TASK INSTRUCTIONS | Scanning the entries below, copy every line that contains the word "picture".
[[ RECORDS FOR THIS TASK open ]]
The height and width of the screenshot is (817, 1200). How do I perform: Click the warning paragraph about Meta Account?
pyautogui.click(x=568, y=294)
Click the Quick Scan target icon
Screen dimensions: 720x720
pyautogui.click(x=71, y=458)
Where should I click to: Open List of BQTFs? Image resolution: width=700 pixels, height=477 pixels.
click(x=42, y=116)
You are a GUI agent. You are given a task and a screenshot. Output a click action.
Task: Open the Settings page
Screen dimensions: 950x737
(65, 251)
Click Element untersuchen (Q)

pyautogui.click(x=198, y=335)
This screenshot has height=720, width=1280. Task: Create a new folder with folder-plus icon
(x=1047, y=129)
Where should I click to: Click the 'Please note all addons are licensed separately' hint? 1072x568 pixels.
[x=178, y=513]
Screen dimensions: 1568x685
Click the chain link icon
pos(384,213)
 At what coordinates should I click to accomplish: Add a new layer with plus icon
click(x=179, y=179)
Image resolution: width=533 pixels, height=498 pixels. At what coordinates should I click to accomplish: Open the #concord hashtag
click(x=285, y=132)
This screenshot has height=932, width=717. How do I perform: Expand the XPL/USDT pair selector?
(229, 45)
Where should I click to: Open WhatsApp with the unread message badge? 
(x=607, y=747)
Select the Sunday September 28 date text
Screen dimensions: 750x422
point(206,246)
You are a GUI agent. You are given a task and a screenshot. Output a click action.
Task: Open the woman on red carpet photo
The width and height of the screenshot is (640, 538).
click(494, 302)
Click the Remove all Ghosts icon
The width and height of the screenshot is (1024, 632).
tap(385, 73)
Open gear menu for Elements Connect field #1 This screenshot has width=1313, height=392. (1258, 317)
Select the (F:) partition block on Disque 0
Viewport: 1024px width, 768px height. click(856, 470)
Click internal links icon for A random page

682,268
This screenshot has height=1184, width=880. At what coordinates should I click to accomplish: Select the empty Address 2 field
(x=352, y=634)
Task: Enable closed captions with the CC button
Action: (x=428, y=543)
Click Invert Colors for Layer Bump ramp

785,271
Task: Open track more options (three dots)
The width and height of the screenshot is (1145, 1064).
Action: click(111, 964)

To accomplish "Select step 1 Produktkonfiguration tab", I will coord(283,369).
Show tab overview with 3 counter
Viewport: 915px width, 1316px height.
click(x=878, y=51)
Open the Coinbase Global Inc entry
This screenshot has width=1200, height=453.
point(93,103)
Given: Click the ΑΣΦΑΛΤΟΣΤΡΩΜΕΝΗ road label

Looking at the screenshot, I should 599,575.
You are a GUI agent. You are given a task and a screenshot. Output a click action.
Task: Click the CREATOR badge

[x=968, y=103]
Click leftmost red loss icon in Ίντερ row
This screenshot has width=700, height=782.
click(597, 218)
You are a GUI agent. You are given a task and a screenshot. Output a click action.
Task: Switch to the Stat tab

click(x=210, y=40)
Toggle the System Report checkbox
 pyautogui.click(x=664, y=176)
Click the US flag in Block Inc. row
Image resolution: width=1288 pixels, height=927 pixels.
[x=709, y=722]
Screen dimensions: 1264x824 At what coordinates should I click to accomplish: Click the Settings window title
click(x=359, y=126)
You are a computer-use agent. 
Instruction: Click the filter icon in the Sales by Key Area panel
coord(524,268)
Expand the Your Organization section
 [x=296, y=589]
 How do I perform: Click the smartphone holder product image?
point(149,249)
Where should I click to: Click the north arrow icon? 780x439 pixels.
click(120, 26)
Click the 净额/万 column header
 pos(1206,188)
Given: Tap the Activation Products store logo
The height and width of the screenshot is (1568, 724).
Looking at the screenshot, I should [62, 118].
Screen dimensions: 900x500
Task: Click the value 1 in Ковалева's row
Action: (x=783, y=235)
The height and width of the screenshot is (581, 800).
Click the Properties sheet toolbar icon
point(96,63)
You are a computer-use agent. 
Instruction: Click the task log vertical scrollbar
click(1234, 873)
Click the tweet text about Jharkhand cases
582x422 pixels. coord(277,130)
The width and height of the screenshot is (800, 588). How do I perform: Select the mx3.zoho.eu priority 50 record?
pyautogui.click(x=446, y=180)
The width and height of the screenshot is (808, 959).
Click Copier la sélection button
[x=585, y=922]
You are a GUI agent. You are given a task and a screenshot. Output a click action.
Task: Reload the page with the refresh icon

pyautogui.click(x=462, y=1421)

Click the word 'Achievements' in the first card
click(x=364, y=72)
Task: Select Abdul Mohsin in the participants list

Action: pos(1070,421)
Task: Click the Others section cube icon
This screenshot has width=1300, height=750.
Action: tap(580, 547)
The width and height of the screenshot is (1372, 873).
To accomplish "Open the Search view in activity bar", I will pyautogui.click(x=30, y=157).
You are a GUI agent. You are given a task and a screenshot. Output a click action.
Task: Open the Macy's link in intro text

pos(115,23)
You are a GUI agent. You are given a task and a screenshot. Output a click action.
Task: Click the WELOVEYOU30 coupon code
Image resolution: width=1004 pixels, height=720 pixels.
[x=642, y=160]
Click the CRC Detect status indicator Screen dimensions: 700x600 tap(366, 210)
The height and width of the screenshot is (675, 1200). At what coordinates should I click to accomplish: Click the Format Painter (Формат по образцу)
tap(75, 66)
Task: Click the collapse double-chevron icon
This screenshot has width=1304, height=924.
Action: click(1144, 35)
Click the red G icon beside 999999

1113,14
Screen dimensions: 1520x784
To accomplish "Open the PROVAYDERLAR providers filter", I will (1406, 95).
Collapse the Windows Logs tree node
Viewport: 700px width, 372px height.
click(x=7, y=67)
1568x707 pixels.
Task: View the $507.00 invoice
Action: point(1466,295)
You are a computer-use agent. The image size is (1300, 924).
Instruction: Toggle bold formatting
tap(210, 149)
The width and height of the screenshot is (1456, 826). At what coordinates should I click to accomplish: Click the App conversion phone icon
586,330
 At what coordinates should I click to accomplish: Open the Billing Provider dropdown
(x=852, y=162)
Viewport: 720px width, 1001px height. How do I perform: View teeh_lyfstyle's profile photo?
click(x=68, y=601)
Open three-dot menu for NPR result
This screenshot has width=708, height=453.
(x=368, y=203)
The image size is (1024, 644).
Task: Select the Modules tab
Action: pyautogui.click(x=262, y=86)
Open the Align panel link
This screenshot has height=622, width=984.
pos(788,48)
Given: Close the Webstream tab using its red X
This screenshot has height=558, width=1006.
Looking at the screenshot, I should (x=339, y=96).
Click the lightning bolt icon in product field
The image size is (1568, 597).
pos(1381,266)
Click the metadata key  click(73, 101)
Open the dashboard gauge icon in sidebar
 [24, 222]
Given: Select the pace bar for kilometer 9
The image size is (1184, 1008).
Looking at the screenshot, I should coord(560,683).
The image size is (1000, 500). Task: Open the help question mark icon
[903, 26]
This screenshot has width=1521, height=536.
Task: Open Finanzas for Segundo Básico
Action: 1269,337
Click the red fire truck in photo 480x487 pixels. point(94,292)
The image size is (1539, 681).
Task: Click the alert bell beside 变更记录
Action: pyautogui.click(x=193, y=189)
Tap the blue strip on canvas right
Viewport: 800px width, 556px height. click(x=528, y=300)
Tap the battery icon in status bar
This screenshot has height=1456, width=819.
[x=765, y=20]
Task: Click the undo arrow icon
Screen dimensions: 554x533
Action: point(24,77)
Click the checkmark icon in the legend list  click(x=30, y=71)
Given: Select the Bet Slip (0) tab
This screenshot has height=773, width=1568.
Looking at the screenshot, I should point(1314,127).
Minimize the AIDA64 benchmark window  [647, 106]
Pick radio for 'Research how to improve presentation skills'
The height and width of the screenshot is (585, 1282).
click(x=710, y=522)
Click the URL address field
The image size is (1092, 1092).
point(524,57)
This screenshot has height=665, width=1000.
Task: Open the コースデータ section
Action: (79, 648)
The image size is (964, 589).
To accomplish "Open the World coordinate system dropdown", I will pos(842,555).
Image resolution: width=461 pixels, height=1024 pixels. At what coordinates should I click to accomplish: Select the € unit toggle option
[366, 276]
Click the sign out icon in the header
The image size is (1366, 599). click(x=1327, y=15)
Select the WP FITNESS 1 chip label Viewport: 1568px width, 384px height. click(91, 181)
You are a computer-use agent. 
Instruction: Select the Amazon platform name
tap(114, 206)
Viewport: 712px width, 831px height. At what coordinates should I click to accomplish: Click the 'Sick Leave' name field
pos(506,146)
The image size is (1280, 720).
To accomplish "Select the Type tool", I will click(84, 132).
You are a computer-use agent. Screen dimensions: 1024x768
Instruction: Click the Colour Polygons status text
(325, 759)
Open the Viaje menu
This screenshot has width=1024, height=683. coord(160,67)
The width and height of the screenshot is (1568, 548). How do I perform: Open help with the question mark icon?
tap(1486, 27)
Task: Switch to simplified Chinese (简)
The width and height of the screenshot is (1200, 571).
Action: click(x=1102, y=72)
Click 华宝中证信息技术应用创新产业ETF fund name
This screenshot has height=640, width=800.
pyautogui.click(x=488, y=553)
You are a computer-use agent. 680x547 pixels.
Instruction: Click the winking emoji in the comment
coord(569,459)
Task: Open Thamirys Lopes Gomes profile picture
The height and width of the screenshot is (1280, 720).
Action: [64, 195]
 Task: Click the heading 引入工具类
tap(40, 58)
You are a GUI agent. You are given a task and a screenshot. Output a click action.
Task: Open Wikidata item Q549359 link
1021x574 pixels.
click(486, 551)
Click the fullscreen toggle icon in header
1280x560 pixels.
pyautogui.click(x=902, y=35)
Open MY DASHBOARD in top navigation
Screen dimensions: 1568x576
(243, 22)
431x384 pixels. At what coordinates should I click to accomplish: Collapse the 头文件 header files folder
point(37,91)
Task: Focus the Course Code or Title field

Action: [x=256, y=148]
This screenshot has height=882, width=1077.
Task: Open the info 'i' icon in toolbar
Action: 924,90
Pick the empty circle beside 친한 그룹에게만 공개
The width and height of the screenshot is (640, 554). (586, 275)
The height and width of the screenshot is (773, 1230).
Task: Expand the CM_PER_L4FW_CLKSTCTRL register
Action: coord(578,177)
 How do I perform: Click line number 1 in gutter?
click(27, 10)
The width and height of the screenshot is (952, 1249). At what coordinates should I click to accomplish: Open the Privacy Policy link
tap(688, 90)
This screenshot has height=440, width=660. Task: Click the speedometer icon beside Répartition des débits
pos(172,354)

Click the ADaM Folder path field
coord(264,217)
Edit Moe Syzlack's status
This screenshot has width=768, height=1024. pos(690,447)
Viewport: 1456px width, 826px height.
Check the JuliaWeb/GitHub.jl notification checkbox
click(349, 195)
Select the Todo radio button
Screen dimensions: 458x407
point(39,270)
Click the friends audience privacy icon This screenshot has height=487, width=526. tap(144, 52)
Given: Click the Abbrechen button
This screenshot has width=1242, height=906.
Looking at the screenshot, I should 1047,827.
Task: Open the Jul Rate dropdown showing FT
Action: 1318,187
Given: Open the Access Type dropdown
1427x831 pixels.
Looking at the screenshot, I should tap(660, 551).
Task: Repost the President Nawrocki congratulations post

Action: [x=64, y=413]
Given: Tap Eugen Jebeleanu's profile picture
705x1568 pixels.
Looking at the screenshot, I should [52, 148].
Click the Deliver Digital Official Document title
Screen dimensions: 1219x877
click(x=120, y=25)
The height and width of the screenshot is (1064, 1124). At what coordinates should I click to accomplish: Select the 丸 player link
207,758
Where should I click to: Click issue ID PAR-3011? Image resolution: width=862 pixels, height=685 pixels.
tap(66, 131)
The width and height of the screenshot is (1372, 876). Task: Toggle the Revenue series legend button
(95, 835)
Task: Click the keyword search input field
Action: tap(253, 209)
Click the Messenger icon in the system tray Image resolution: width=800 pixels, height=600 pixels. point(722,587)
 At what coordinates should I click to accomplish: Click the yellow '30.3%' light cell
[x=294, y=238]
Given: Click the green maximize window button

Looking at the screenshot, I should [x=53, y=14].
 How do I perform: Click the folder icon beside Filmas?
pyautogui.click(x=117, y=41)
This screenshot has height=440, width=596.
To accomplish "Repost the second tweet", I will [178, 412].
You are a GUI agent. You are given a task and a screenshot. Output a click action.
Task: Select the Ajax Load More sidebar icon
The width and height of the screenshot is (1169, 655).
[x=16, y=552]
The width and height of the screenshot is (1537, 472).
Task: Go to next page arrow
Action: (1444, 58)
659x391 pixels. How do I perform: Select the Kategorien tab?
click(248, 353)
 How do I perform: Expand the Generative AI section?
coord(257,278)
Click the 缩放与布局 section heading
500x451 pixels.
[[ RECORDS FOR THIS TASK closed ]]
SOLUTION TO THE EXERCISE |
Task: Open Thamirys Lopes Gomes profile picture
Given: Tap Eugen Jebeleanu's profile picture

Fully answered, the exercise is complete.